Initial investigation of B4C–TiB2 composites as neutron absorption material for nuclear reactors

Abstract

In this study, a specifically designed B4C–TiB2 composite with the typical microstructural feature of a TiB2 network (cages) that encapsulates a B4C matrix was fabricated by the molten-salt and spark plasma sintering (SPS) method. The finite-element (FE) calculation results show that the connected TiB2 cages constitute a thermally conductive network, which effectively improves the overall thermal conductivity of the composite; these results agree well with the experimental results. Moreover, the Vickers indentation results reveal that the TiB2 network (cages) can effectively impinge/block the propagation of cracks, which increases the composite toughness.
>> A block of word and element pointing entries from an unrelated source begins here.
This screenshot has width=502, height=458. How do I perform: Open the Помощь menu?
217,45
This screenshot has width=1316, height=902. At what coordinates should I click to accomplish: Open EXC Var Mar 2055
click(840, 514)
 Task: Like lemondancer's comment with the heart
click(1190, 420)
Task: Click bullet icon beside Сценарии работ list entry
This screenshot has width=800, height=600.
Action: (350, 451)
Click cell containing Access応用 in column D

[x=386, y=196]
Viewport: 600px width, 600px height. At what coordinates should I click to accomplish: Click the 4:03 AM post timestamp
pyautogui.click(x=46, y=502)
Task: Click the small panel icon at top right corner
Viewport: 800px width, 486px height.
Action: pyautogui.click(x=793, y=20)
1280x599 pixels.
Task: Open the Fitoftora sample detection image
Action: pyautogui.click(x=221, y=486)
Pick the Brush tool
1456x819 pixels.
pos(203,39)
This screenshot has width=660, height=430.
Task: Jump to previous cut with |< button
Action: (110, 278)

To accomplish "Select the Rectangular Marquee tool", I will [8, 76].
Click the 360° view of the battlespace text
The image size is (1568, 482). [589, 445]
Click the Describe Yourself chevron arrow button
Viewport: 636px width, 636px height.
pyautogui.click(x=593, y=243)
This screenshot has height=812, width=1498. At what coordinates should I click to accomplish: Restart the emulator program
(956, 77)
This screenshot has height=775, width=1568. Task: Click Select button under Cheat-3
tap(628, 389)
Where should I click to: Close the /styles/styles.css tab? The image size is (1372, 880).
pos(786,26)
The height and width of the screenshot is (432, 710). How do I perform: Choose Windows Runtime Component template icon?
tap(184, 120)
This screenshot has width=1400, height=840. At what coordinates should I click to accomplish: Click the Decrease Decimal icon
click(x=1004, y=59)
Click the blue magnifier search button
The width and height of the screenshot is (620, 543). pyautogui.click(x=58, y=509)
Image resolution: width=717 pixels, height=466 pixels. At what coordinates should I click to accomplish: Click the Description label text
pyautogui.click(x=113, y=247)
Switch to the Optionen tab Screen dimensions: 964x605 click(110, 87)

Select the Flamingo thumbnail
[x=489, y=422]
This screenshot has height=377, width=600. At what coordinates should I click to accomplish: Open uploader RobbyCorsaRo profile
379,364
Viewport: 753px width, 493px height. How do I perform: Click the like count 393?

The composite was subjected to helium (He) ion irradiation to simulate the situation in which the B4C–TiB2 composites serve as neutron absorption material, and for which case a high quantity of He atoms is produced by the B10 (n, α) Li7 nuclear reaction. According to the transmission electron microscopy (TEM) results, the interfaces between TiB2 and B4C act as effective sinks for He atoms, and are preferential nucleation sites for He bubbles. The theoretical and experimental results show that when the B4C–TiB2 composites serve as neutron absorption pellets in nuclear reactors, they exhibit a better resistance to their disintegration than pure B4C pellets. Consequently, the performance of the control rods of nuclear reactors can be improved.